今回の「優先ポイント」は清宮、佐野、仲町の三人が独走する結果となっている。
もうポイントで越されることはないと踏んだのか、三人は揃って欠席だった。
「えー、今日の『優先ポイントチャンス』だが……」
拓也がそう言った瞬間、乱暴に三組の扉が開く。
「大森先生! 今すぐ職員室に来て下さい!」
拓也の視線の先には、真っ青な顔で息を切らした教頭が立っていた。
拓也は生徒に一時待機を命じ、職員室へと急いだ。
「これ! このニュース!」
職員室では、ここにいる全ての教師がテレビのニュースを食い入るように見つめていた。
「こ、これって……」
拓也は頭の整理が出来ないまま、フラフラとした足取りで教卓の前に立った。
「みんな……、落ち着いて、聞いてくれるか……」
教室は異様なまでに静かだったが、拓也は生徒がどんな顔をしているのか見る余裕もない程に混乱していた。

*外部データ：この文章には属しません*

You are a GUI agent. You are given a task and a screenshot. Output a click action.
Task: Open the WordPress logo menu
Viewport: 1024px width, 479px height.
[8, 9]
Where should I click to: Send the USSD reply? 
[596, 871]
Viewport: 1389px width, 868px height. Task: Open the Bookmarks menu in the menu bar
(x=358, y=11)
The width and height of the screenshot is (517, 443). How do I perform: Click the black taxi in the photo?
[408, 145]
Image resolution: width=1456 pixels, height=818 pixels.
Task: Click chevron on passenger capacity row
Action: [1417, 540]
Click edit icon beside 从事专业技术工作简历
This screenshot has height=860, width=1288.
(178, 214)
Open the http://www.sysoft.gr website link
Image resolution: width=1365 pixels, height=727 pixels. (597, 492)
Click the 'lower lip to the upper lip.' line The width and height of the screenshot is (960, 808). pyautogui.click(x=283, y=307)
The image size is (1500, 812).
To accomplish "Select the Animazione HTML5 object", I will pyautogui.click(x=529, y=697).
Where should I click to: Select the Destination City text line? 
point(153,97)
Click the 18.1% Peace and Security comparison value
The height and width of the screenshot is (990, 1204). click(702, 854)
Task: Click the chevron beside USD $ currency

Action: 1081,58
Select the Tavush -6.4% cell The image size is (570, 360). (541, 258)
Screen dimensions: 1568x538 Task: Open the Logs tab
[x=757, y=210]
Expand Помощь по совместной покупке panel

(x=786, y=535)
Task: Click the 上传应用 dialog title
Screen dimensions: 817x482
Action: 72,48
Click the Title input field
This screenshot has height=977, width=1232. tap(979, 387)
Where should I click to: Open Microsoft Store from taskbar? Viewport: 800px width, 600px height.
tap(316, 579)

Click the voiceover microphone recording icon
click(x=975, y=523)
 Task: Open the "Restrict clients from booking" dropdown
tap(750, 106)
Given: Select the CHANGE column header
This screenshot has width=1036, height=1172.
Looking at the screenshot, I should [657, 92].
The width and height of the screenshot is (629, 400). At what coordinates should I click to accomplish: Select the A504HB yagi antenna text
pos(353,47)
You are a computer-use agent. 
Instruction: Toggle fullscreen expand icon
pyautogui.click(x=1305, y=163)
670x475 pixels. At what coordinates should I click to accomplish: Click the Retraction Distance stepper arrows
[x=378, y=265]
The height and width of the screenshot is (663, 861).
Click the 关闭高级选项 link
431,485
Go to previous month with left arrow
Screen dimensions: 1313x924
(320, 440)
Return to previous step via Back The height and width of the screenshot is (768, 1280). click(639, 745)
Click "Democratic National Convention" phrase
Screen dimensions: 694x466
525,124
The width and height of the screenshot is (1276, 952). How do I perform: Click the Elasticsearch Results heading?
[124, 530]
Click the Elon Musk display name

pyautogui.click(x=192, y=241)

「今……ニュースで報道されていたんだが……。昨日、清宮と佐野、それから仲町が……」
詰まりながらも、必死に伝えようと言葉を探している時だった。
突然、教室の後方で誰かが口を開く。
「先生!」
満足感で心の高ぶったような場違いなその声は、静まり返った教室内に響き渡った。